On the 9th May, the US President Donald Trump sacked James Comey, the Head of the Federal Bureau of Investigation (FBI). Given our recent experience in Malta, where we have had no less than five Police Commissioners in the space of just four years, this development might not sound so sensational but Comey was only the second FBI director ever to be dismissed.

What makes this development particularly distressing is that the director had been leading an investigation that could implicate the President himself. That investigation is examining alleged Russian interference in last year’s US election including the potential involvement of members of Trump’s campaign team. The removal of the FBI director has fueled accusations of a cover-up, talk of an institutional crisis and comparisons with the Watergate scandal that ultimately led to the resignation of Richard Nixon in 1974.

Comey had been appointed FBI director in 2013, with the support of both the Democratic and Republican parties. He became the subject of controversy in the last days of the 2016 presidential campaign when he had made public the fact that the FBI was reopening its investigation into the emails of Democratic nominee Hillary Clinton. The latter has since attributed her loss in the election, in part, to Comey’s action.

Paradoxically, it is this same incident which is being cited by the Trump administration as one of the reasons for Comey’s removal. In the official dismissal letter, it is stated that the President was acting on the advice of the Attorney General and Deputy Attorney General who concurred that Comey was “not able to effectively lead the Bureau”. It is claimed that this negative assessment by the Justice Department was based on what it concluded was Comey’s inappropriate tendency to seek public exposure.

In his usual casual way of speaking, a few days after the official announcement, Trump stated that he had already decided that Comey had to go, even before the recommendation from the Justice Department. In the words of Trump, he considered Comey to be a “grandstander” and “showboat”.

Comey was not personally informed about the President’s decision but he learned of his dismissal from the media, while he was addressing FBI staff in their Los Angeles office. The rushed nature of the dismissal and the lack of basic courtesy has fueled further the suspicions of those who seek an ulterior motive in Trump’s actions.

In particular, it has been claimed that Comey had been intent on accelerating the inquiry into the alleged Russian interference and that he had even made a request for additional resources to pursue the investigation. The Trump administration has denied this accusation but some statements made subsequently by the President himself have rekindled the controversy.

The New York Times has come out with details of a private dinner between Trump and Comey, just a couple of weeks after Trump’s inauguration. According to this newspaper, at some stage during their conversation, Trump had asked Comey if he, i.e. the President, could count on the loyalty of the FBI Director. It is claimed that Comey’s reply was: “President, I can guarantee to you my honesty in the service of our country”.

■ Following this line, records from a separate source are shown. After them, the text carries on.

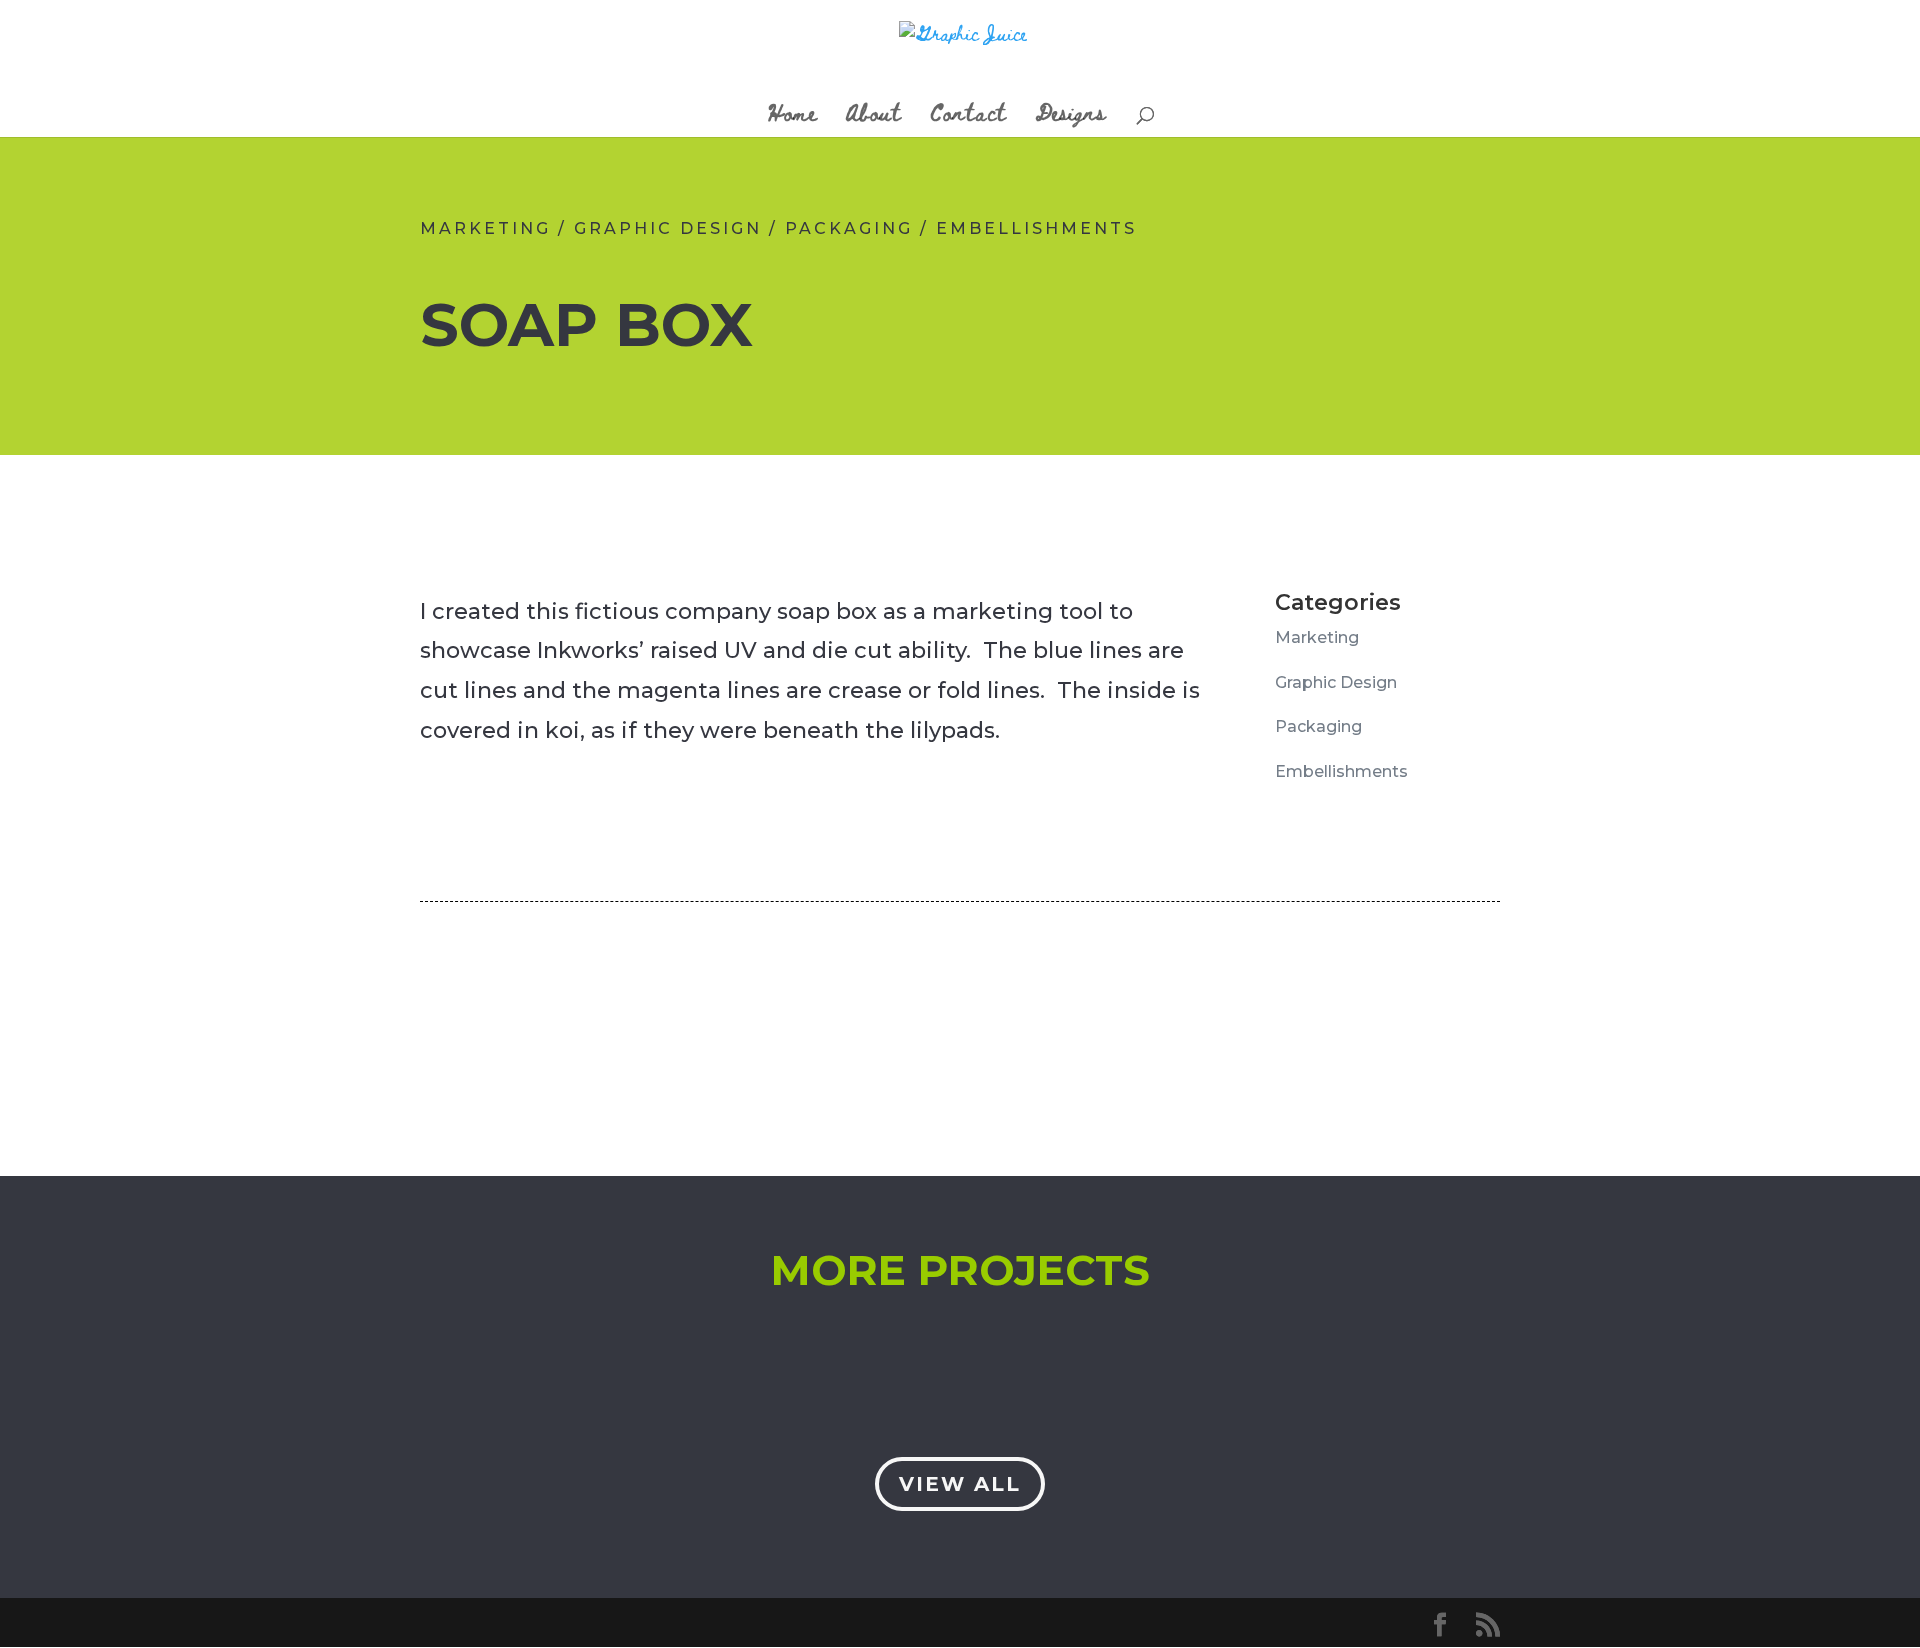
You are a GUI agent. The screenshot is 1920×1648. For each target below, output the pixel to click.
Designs (1070, 117)
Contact (968, 117)
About (873, 117)
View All (960, 1484)
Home (792, 117)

This is what has been reported in the New York Times and the US media is rife with speculation as to whether a recording exists of this particular dinner conversation. For the moment, therefore, one must consider it only as hearsay. However, it should still be seen as a critical admonition.

Honesty in the service of your country, of the democratic system we adhere to, means being loyal, first and foremost, to your legal duties and responsibilities and not to anyone else. Not even to those who were responsible for your appointment.